Biden’s case to the electorate — for 2020, 2022 and 2024 — has been premised on the preservation of American democratic traditions. In the video announcing his 2020 campaign, he asserted that “our very democracy” was at stake in the race against Trump. In a speech two months before the midterm vote last year, he asserted that Trump and his allies “represent an extremism that threatens the very foundation of our Republic.” And the video kicking off his 2024 re-election bid featured multiple scenes of the assault on the Capitol on Jan. 6, 2021. “The question we are facing,” Biden said, “is whether in the years ahead we have more freedom or less freedom.” That is our choice in 2024.
So on the right, we have Trump promising to undermine democracy and constrain freedom, while on the left, we have Biden promising greater democracy and freedom as long as it’s the democracy and freedom that meets progressive approval. Is this really what we need?
But what if, given these choices, a full and fair election is held and, as it turns out, Trump wins. Maybe it’s just the electoral college, which is the way our system works gripes notwithstanding, or maybe he gets the popular vote as well. What then?
The most serious argument pitched by the Democrats is that they are the party of democracy and the Republicans, more specifically Trump and his MAGA Republicans, are the party of authoritarianism. Assuming that’s true, then what’s the party of Democracy to do should democracy prevail, except that the authoritarian is elected? Will they accept the loss, even though Trump was too puny a person to admit he got beaten and chose instead to push an absurd lie to pretend he wasn’t a disgraced loser? If the Dems are, indeed, the party of democracy, then they must accept the outcome of a fair election, even if it’s not the outcome they want.

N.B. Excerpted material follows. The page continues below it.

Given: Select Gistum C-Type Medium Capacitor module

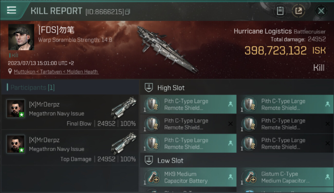Looking at the screenshot, I should click(x=285, y=177).
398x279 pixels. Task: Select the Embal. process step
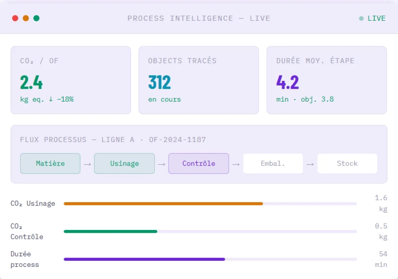(x=273, y=163)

Hard as it may be to imagine, it seems quite possible that we will elect a old, vugler, narcissistic, lying ignoramus over an even older man with a vice president nobody wants in the oval who spends promiscuously in massive bills, the contents of which nobody actually knows, with an inclination to pacify the far left by throwing money and law behind racist identity policies under the guise of equity.

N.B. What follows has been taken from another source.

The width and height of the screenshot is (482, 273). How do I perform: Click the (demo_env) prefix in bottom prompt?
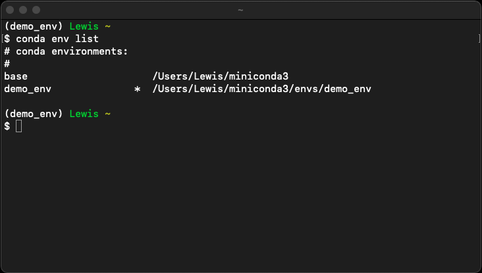tap(34, 114)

And if this wasn’t the case before, it’s certainly the case now that the radical left wing of the Democrats are calling Biden “Genocide Joe” and demanding that he forsake Israel to support terrorism, rape, kidnap and murder, so long as it putatively serves the “oppressed.” It’s not that the woke will vote for Trump, but it’s that they are increasingly less likely to vote Biden or to work for his re-election.
Along with losing black and Hispanic voters, who don’t want some purple-haired kid demanding they put an X at the end of their identity, Biden’s got issues. On the other hand, Biden wins overwhelmingly on the issue of abortion, possibly the best thing Republicans could ever do to help the Democrats’ cause and motivate people to turn out to vote against the GOP.
The problem with being the party of democracy is that democracy has a tendency to bite society in the butt.
Oddly, even as the electorate seems to want little to do with either of these two candidates — let alone with both at the same time — Biden and Trump seem to need each other.
Yet, if these are the only choices presented to the American people, a choice will necessarily be made. The passionate voices for democracy may yet prevail, but that could very well mean that the candidate Trump, despised though he may be, wins fair and square. Will they still be as passionate for democracy then, or will they stare in the mirror and see Trump’s face staring back at them?